# Framework

Our work focuses on a specific aspect of fairness: defining the fairness of an allocation of resources to different people. Consider, for instance, the following example: suppose you have two people and need to allocate 6 apples and 4 oranges to them. Each user needs both apples and oranges to complete some jobs; neither fruit can replace the other. User 1 requires 2 apples and 3 oranges per job, while user 2 needs 2 apples and 1 orange per job.

Many allocations might be considered "fair" in this example: should users be allocated fruit in proportion to their requirements? Or should they be allocated resources so as to process equal numbers of jobs? For instance, we could allocate 3 jobs to user 2 and 0 to user 1--then a lot of total jobs would be processed, but that's not, obviously, a fair allocation. Or we could allocate 1 job to each user--that's fair, but only 2 jobs total get processed, so it's not very efficient. We develop a mathematical framework that allows one to compare the fairness of different possible allocations and explore the tradeoff between fairness and efficiency.

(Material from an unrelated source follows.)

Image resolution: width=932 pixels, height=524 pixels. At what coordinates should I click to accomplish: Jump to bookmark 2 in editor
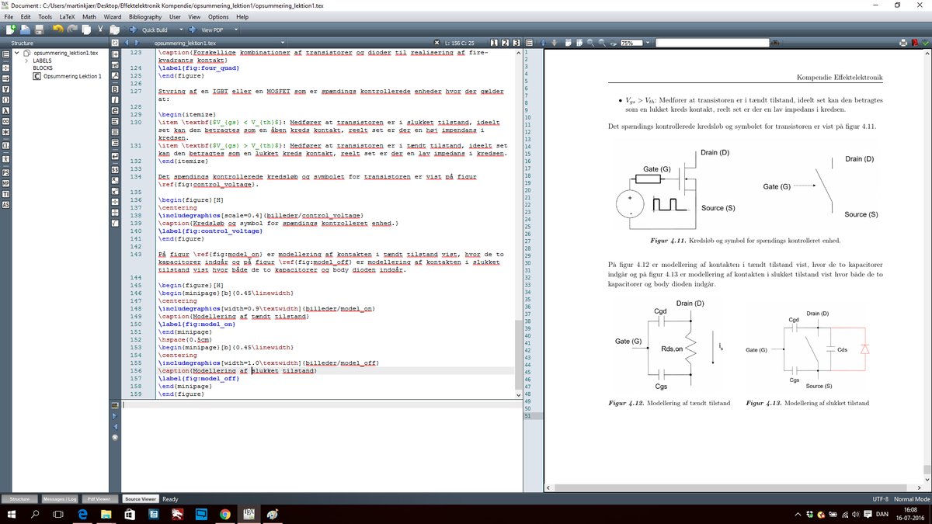point(505,41)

Mathematically, we define a resource allocation by a vector $$\vec{x}$$, where each entry of $$\vec{x}$$ represents the amount of resource given to one person, and there are as many entries of $$\vec{x}$$ as there are people. If there are multiple resources, then we have several such allocation vectors, which may be combined into an allocation matrix. We begin from a set of four axioms for fairness proposed by Lan and Chiang in 2011 for single-resource fairness; these yield a parameterized family of fairness functions. We then show two ways in which these single-resource fairness functions can be extended to a multiple resource scenario as in the example above.